(Collected data entries)
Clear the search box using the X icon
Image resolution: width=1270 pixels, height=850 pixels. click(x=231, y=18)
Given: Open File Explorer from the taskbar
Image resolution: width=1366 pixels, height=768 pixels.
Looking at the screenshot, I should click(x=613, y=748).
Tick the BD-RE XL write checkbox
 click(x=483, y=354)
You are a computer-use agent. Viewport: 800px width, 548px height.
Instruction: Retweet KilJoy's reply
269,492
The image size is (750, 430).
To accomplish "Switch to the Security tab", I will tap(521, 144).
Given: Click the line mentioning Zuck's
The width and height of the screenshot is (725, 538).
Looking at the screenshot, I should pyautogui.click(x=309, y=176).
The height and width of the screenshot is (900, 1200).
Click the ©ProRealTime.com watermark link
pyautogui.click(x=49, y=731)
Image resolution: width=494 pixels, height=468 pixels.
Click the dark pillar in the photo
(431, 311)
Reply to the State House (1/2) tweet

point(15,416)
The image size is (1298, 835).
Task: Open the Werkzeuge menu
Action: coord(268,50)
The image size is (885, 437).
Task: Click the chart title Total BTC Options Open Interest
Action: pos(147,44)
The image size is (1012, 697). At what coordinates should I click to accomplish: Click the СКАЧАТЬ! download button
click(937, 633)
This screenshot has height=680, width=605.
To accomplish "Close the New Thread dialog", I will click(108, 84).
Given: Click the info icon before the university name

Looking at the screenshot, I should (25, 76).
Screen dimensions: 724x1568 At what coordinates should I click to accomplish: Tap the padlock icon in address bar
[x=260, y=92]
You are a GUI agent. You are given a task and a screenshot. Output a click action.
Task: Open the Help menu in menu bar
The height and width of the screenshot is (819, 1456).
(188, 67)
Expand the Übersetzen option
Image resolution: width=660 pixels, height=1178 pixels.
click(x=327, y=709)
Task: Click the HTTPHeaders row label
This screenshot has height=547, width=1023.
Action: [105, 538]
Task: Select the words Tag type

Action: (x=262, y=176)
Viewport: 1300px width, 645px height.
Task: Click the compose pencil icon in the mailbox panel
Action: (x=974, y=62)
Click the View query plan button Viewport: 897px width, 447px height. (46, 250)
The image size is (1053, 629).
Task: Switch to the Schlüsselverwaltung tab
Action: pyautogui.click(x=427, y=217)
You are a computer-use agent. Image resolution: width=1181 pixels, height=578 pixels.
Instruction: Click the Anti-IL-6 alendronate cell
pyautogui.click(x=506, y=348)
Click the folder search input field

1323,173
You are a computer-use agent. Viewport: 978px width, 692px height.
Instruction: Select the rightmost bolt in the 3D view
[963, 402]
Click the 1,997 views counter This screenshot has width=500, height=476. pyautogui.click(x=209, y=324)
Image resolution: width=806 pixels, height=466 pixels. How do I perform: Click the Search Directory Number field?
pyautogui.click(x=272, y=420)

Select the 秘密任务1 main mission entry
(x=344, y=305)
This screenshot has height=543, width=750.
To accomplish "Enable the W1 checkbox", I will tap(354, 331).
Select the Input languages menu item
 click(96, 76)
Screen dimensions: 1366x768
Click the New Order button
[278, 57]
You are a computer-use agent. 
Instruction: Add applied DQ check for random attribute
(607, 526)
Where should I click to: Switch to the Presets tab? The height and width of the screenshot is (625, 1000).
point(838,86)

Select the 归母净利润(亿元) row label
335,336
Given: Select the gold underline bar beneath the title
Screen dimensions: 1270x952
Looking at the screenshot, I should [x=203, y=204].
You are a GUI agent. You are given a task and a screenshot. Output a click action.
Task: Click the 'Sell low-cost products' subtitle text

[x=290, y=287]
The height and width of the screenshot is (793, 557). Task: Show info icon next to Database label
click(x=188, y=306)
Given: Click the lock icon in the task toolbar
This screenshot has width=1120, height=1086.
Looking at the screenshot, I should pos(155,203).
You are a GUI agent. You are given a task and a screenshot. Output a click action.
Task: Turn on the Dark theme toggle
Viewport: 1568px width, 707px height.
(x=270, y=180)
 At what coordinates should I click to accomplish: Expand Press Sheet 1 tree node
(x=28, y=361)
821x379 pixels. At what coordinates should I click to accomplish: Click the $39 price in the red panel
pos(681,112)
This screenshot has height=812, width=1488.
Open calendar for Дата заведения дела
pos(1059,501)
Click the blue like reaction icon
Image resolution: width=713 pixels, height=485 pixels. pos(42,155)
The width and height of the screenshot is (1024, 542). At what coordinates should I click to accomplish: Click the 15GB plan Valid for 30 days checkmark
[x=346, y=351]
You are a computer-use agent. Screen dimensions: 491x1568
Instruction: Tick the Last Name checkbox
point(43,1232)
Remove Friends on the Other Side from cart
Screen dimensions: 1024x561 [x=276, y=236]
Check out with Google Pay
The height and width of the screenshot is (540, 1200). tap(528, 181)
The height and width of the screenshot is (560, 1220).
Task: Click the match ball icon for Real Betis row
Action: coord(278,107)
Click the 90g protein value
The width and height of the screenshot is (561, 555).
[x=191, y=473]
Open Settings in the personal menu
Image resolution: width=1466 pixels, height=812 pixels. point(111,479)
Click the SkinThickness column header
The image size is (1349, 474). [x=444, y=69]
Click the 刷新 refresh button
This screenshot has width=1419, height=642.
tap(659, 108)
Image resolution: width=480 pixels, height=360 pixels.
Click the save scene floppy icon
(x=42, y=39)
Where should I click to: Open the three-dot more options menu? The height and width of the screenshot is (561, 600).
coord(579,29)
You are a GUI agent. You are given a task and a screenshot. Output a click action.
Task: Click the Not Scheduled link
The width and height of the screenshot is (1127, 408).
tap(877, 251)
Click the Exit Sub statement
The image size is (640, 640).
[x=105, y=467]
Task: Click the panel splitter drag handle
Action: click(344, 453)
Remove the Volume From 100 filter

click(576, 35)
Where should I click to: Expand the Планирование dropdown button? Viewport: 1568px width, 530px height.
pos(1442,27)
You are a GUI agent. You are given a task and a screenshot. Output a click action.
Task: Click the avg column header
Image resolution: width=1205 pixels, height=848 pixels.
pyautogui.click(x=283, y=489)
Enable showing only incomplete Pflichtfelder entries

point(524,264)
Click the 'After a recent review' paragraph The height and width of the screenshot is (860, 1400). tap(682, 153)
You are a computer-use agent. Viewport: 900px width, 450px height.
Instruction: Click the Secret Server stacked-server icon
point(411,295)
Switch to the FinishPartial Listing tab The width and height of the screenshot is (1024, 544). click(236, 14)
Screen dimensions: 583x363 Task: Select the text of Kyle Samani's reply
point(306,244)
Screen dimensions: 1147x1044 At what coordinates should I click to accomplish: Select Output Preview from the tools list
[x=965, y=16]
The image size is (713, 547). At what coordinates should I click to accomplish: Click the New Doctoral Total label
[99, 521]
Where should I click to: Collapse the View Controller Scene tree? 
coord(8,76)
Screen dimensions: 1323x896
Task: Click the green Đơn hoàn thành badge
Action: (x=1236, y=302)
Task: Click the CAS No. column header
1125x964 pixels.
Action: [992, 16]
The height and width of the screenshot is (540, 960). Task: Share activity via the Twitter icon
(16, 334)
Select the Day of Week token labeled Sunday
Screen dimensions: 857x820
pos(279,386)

Aim of the exercise
Give back, unchanged, the line that holds "The height and width of the screenshot is (540, 960)." along with all lines after it through the last line above.

Output below
The height and width of the screenshot is (540, 960). Task: Share activity via the Twitter icon
(16, 334)
Select the Day of Week token labeled Sunday
Screen dimensions: 857x820
pos(279,386)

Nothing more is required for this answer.